Data to use =
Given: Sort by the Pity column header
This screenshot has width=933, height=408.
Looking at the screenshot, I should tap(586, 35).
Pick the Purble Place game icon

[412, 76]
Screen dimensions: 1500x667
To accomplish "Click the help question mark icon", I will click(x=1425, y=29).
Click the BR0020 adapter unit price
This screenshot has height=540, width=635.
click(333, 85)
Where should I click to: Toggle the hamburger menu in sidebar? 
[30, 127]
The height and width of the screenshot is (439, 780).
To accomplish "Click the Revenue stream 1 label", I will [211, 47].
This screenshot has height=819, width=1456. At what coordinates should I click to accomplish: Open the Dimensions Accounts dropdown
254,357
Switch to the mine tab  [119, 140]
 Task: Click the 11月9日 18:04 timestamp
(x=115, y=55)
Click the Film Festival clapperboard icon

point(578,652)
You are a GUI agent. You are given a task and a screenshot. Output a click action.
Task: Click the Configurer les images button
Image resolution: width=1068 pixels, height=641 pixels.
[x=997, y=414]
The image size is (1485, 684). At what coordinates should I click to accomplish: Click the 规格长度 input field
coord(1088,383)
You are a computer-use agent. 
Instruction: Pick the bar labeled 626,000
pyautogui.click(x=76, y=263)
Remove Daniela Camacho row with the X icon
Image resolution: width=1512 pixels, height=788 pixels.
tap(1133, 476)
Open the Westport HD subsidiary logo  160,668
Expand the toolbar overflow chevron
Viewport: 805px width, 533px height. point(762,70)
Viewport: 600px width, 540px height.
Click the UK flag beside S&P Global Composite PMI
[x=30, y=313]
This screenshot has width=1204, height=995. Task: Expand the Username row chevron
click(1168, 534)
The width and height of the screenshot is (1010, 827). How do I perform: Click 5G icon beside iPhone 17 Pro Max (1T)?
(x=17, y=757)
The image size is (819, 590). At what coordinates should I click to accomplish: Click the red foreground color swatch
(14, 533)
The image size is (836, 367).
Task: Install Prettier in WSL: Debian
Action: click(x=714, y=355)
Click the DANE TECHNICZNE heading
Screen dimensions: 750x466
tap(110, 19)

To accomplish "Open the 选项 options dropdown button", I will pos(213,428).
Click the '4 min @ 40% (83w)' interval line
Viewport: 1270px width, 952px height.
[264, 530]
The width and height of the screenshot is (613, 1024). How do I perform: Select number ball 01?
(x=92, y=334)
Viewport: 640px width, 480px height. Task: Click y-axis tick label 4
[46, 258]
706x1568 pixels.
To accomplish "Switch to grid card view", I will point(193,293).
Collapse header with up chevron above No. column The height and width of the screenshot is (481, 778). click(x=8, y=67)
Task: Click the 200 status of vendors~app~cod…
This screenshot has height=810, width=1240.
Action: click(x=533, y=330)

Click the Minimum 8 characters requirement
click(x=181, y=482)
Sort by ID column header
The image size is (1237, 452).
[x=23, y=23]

What to work on = When you reach the line that contains "Open the Westport", stop; output it and every line before it from the start of the data, exactly as written.

Problem solution =
Given: Sort by the Pity column header
This screenshot has width=933, height=408.
Looking at the screenshot, I should tap(586, 35).
Pick the Purble Place game icon

[412, 76]
Screen dimensions: 1500x667
To accomplish "Click the help question mark icon", I will click(x=1425, y=29).
Click the BR0020 adapter unit price
This screenshot has height=540, width=635.
click(333, 85)
Where should I click to: Toggle the hamburger menu in sidebar? 
[30, 127]
The height and width of the screenshot is (439, 780).
To accomplish "Click the Revenue stream 1 label", I will [211, 47].
This screenshot has height=819, width=1456. At what coordinates should I click to accomplish: Open the Dimensions Accounts dropdown
254,357
Switch to the mine tab  [119, 140]
 Task: Click the 11月9日 18:04 timestamp
(x=115, y=55)
Click the Film Festival clapperboard icon

point(578,652)
You are a GUI agent. You are given a task and a screenshot. Output a click action.
Task: Click the Configurer les images button
Image resolution: width=1068 pixels, height=641 pixels.
[x=997, y=414]
The image size is (1485, 684). At what coordinates should I click to accomplish: Click the 规格长度 input field
coord(1088,383)
You are a computer-use agent. 
Instruction: Pick the bar labeled 626,000
pyautogui.click(x=76, y=263)
Remove Daniela Camacho row with the X icon
Image resolution: width=1512 pixels, height=788 pixels.
tap(1133, 476)
Open the Westport HD subsidiary logo  160,668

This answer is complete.